Borsa Son dönemde İMKB, yurtdışı ve yurtiçi faktörlere bağlı olarak hızlı bir çıkış trendi yaşadı. Yukarı hareketin sağlıklı olması için piyasanın düzeltme yaşaması gerektiğini söyleyen UniCredit ...
Borsa
Son dönemde İMKB, yurtdışı ve yurtiçi faktörlere bağlı olarak hızlı bir çıkış trendi yaşadı. Yukarı hareketin sağlıklı olması için piyasanın düzeltme yaşaması gerektiğini söyleyen UniCredit Menkul Değerler CEO’su KAAN BAŞARAN, 2010’dan önce düzelme beklemiyor. Başaran, bu süreçte finans, telekomünikasyon, enerji, sağlık ve altyapı hizmetiyle uğraşan sektörlerin daha iyi performans sergilemesini bekliyor.
Son dönemde yurtdışında oluşan olumlu hava ve bunun yanında yurtiçinde bankaların 2009 ikinci çeyrekte iyi bilanço beklentisi, ÖTV indirimlerinin etkisiyle birlikte şirketlerdeki olumlu beklenti, endeksi 35.000 seviyelerine taşıdı. Yaşanan gelişmeler neticesinde dünya piyasaları dibi gördü tartışmalarına şahit oluyoruz. Ancak son 2 ayda İMKB ve dünya piyasalarının yüksek primleri dikkat çekici boyutlara ulaştı. Gelinen seviyelerde İMKB için ve dünya piyasaları için bir düzeltme bekleyen piyasanın yeni aracı kurumu UniCredit Menkul Değerler CEO’su ve Yönetim Kurulu Üyesi Kaan Başaran, işsizlikle ilgili verilerin krizin süresiyle ilgili önemli bir veri olduğunu söylüyor. Krizden çıkışın 2010’da başlayacağı kanaatinde olan Başaran, bu süreçte ise finans, telekomünikasyon, altyapı hizmetiyle uğraşan sektörler, enerji, sağlık sektörlerine dikkat çekiyor. Başaran, piyasayla ve aracı kurumla ilgili beklentileri şöyle:
* Piyasaların içinde bulunduğu dip tartışmalarını nasıl değerlendiriyorsunuz?

* [Kaynak malzeme]:

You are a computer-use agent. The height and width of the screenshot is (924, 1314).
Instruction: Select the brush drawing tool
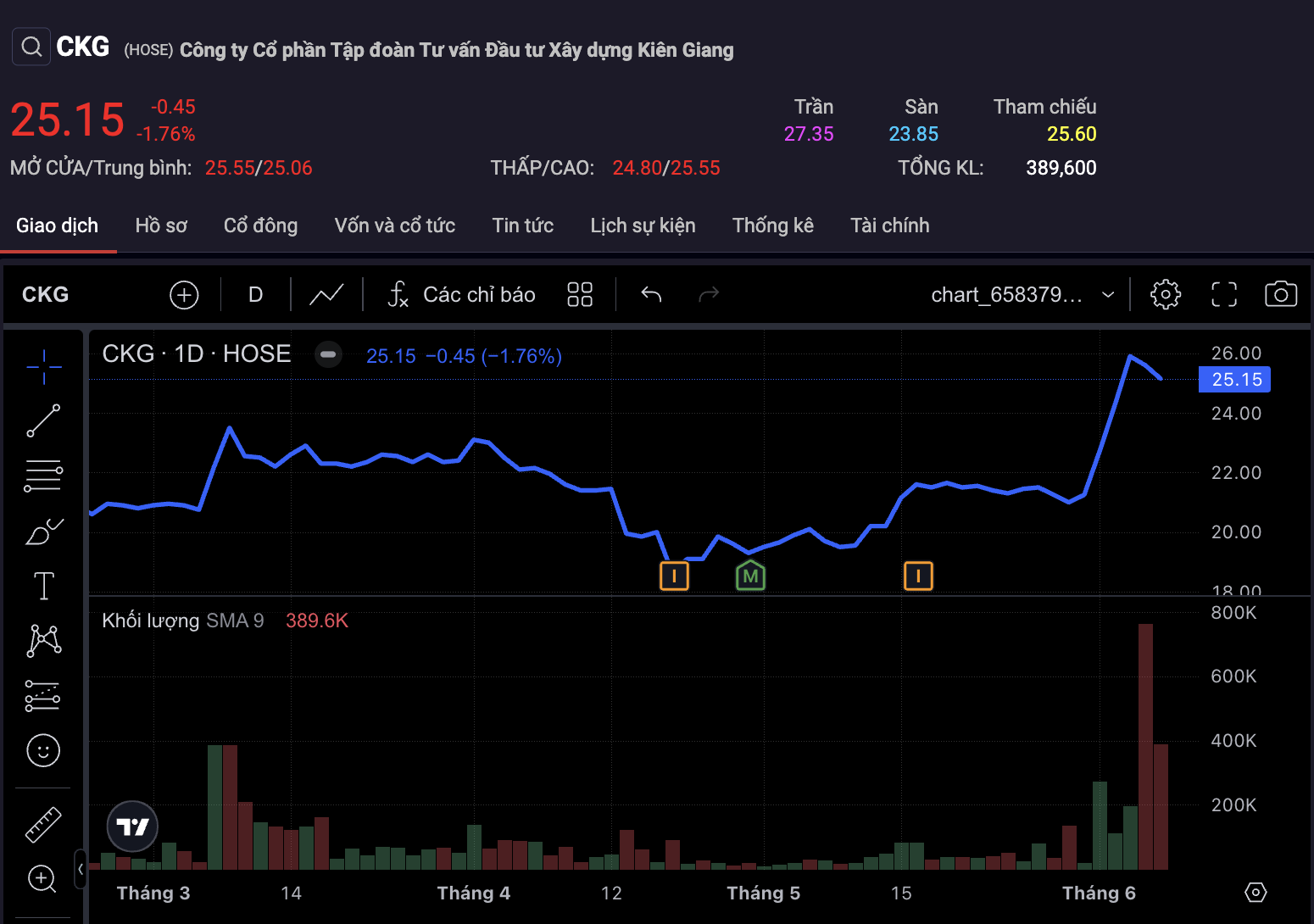(x=43, y=532)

* [Verilen görev A]: Borsa konulu metne göre Kaan Başaran krizden çıkışın hangi yıl başlayacağını düşünüyor?
* [Verilen görev B]: Borsa konulu metni kaldığı yerden sürdürün.
Satırlar, metinden bağımsız ayrı bir malzemedir.

* [Yazılı yanıt A]: 2010 yılında.

* [Yazılı yanıt B]:
Dünyada ABD, Avrupa, Uzakdoğu, gelişmekte olan piyasalar gibi birçok piyasa var ve piyasaların geldikleri noktalar farklılık gösteriyor. Yine krizin yönüyle ilgili ‘L’, ‘V’, ‘U’, ‘W’ olacak gibi yorumlar yapılıyor. Birçok farklı görüş söz konusu ama bu aralar dibin görüldüğüyle ilgili genel bir kanı var. Önemli olan dibin görülüp görülmediği kadar, o dipte kalma halinin ne kadar süreceği.
Bir takım nominal verilere bakılarak olumlu havaya giriliyor. Ancak, geçirmekte olduğumuz krizin orta ve uzun vadede kalıcı reel bir boyutu da var. İşsizlikle ilgili verilerde, bütün bu iyileşmeye rağmen düzelme göremiyoruz. ABD ve Türkiye’de, son işsizlik verileri oldukça kötü çıktı. Onun haricindeki verilere bakılıp, daha göreceli iyileşmeler olduğuna yönelik açıklamalar yapılıyor. Kişisel görüşüm, piyasalardaki iyileşmenin bir aksilik olmazsa 2010 içinde olacağı şeklinde.
* Özellikle işsizlik konusu neden bu kadar önemli?
Piyasalarda kırılma olduğu zaman, bunlar uzun vadeli yapısal değişiklikleri beraberinde getirebiliyor. Kırılma öncesindeki birtakım verileri kullanmaya devam ederek gelecekle ilgili beklentiler oluşturmak ve kısa vadede bu beklentileri, bir ileri, bir geri değiştirmek bana doğru gelmiyor. Son kriz dünyada görülen en büyük kırılmalardan biri. Bir-iki veri açıklandıktan sonra ‘Dip görüldü, yarın her şey çok güzel olacak’ demek doğru değil.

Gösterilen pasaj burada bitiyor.